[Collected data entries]
Segment Open

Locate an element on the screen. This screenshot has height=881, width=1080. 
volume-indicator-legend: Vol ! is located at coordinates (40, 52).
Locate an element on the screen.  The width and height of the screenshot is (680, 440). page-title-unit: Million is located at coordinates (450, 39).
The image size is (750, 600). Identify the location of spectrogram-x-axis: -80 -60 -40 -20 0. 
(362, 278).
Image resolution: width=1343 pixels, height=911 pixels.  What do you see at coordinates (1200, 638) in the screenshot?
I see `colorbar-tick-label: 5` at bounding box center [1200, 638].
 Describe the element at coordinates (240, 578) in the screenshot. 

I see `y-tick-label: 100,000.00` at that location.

Segment Closed
Segment Open

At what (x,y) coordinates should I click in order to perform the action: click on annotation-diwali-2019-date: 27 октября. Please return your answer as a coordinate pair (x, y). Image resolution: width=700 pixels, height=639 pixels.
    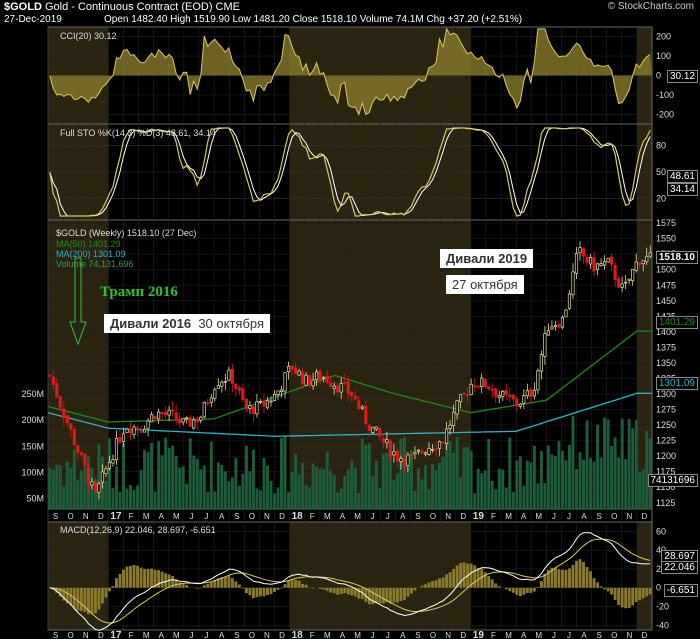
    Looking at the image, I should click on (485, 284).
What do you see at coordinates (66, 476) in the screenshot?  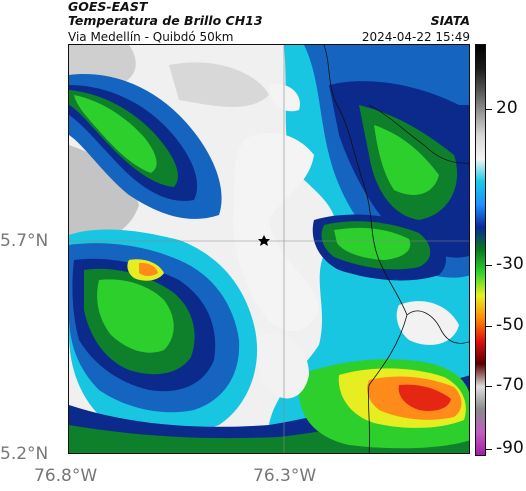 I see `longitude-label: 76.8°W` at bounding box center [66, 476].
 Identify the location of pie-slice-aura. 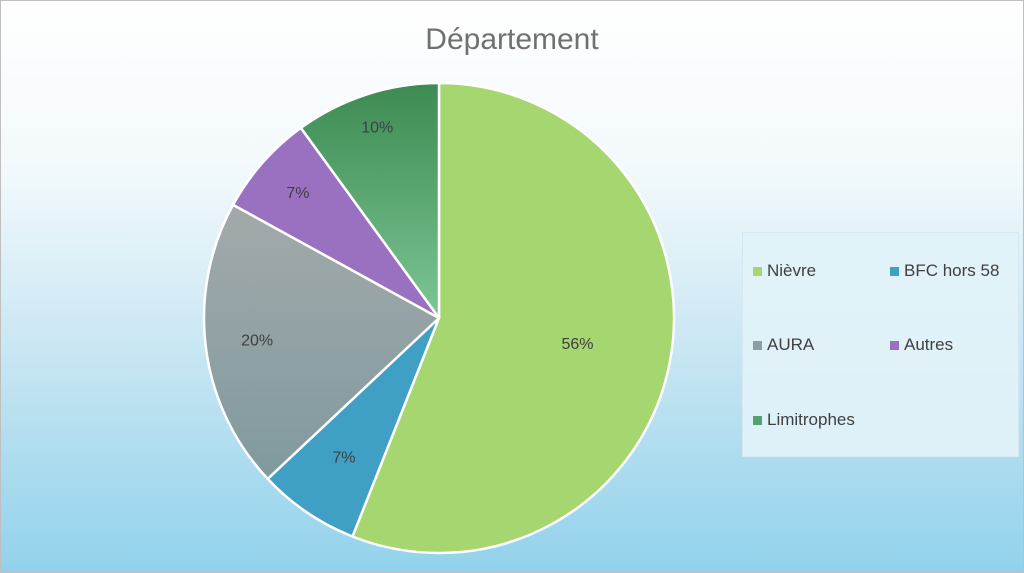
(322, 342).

Segment Closed

What the task asks –
Repeat these lines word for word, beginning at the line that contains "Image resolution: width=1343" and stopping after the line that contains "at that location.".

Response –
Image resolution: width=1343 pixels, height=911 pixels.  What do you see at coordinates (1200, 638) in the screenshot?
I see `colorbar-tick-label: 5` at bounding box center [1200, 638].
 Describe the element at coordinates (240, 578) in the screenshot. 

I see `y-tick-label: 100,000.00` at that location.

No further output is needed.